Victor Julien [Sat, 11 Feb 2023 12:14:53 +0000 (13:14 +0100)]
stream/tcp: fix wrong ACK trigger FIN1 to FIN2
An ACK that ACK'd older data while still being in-window could
lead to FIN_WAIT1 to FIN_WAIT2 state transition. Detect this
case and generally harden the check.
Victor Julien [Thu, 9 Feb 2023 16:11:21 +0000 (17:11 +0100)]
stream: SYN queue support
Support case where there are multiple SYN retransmits, where
each has a new timestamp.
Before this patch, Suricata would only accept a SYN/ACK that
matches the last timestamp. However, observed behavior is that
the server may choose to only respond to the first. In IPS mode
this could lead to a connection timing out as Suricata drops
the SYN/ACK it considers wrong, and the server continues to
retransmit it.
This patch reuses the SYN/ACK queuing logic to keep a list
of SYN packets and their window, timestamp, wscale and sackok
settings. Then when the SYN/ACK arrives, it is first evaluated
against the normal session state. But if it fails due to a
timestamp mismatch, it will look for queued SYN's and see if
any of them match the timestamp. If one does, the ssn is updated
to use that SYN and the SYN/ACK is accepted.
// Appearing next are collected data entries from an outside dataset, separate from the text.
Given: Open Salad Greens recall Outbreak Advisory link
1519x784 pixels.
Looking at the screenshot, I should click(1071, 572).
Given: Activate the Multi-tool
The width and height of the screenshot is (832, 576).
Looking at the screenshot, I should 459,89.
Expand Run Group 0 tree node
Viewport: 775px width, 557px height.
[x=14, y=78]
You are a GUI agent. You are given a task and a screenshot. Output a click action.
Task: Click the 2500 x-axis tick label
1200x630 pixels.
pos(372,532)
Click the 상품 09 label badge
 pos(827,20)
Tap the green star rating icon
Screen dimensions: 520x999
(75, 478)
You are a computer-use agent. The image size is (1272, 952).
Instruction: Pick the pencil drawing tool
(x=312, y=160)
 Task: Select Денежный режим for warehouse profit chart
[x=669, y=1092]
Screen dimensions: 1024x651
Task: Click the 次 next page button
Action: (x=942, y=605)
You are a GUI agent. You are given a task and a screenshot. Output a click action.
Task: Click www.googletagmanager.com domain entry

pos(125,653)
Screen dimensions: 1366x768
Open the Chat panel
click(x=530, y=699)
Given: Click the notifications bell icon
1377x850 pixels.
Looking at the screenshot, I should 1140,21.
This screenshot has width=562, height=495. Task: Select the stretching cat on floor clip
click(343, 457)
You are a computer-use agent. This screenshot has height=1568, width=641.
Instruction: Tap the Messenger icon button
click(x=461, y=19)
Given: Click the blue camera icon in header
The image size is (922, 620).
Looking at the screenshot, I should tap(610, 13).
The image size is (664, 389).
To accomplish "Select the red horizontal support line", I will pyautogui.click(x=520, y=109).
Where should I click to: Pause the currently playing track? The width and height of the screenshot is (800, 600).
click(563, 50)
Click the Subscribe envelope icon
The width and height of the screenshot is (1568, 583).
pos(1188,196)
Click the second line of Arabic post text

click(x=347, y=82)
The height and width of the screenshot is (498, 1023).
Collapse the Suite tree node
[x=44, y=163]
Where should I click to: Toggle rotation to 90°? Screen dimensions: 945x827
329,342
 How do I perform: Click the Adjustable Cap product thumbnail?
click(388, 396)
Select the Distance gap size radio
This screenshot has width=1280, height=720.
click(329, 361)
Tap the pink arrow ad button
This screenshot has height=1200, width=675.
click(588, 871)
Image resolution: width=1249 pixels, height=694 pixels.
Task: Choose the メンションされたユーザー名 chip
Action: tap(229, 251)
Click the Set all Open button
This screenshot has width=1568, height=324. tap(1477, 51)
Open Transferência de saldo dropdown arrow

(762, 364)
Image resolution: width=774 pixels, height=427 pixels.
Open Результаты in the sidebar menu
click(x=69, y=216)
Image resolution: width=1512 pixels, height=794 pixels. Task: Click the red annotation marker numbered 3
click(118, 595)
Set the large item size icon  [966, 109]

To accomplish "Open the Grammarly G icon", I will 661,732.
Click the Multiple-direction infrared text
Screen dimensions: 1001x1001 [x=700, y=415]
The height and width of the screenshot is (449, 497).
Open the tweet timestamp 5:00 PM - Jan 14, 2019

Philippe Antoine [Wed, 18 Jan 2023 15:47:56 +0000 (16:47 +0100)]
smb: handles records with trailing nbss data
If a file (read/write) SMB record has padding/trailing data
after the buffer being read or written, and that Suricata falls
in one case where it skips the data, it should skip until
the very end of the NBSS record, meaning it should also skip the
padding/trailing data.
Otherwise, an attacker may smuggle some NBSS/SMB record in this
trailing data, that will be interpreted by Suricata, but not
by the SMB client/server, leading to evasions.
Philippe Antoine [Tue, 27 Dec 2022 16:34:47 +0000 (17:34 +0100)]
smb: checks against nbss records length
When Suricata handles files over SMB, it does not wait for the
NBSS record to be complete, and can stream the payload to the
file... But it did not check the consistency of the SMB record
length being read or written against the NBSS record length.
This could lead to an evasion where an attacker crafts a SMB
write with a too big Length field, and then sends its evil
payload, even if the server returned an error for the write request.
Victor Julien [Thu, 2 Feb 2023 13:45:30 +0000 (14:45 +0100)]
stream/tcp: allow tcp session reuse on null sessions
When a "stream starter" packet finds an existing TCP flow, the flow will be
evaluated for reuse.
The following scenario wasn't handled well:
1. Suricata starts after a tool has just stopped using lots of connections
(e.g. ab stress testing a webserver)
2. even though the client is closed already, the server is still doing
connection cleanup sending many FINs and later RSTs
3. Suricata creates flows for these packets, but no TCP sessions
4. client resumes testing, creating flows that have the same 5 tuple as the
flows created for the FIN/RST packets
5. Suricata refuses to "reuse" the flows as the condition "tcp flow w/o session"
is not considered valid for session reuse
6. new TCP connection is not properly tracked and evaluated in parsing and
detection
There may be other vectors into this, like a flow w/o session because of
memcap issues.
Victor Julien [Mon, 30 Jan 2023 10:27:37 +0000 (11:27 +0100)]
flow: enforce flow assumption
Enforce assumption that packets in ThreadVars::decode_pq have no flow
attached to it because this is only true for packets while they are
in the FlowWorker.
Victor Julien [Fri, 27 Jan 2023 19:47:46 +0000 (20:47 +0100)]
flow: remove use_cnt
Packets only ever reference the flow while holding its lock. This
means than any code possibly evicting the flow will have to wait
for the existing users to complete their work. Therefore the use_cnt
serves no function anymore and can be removed.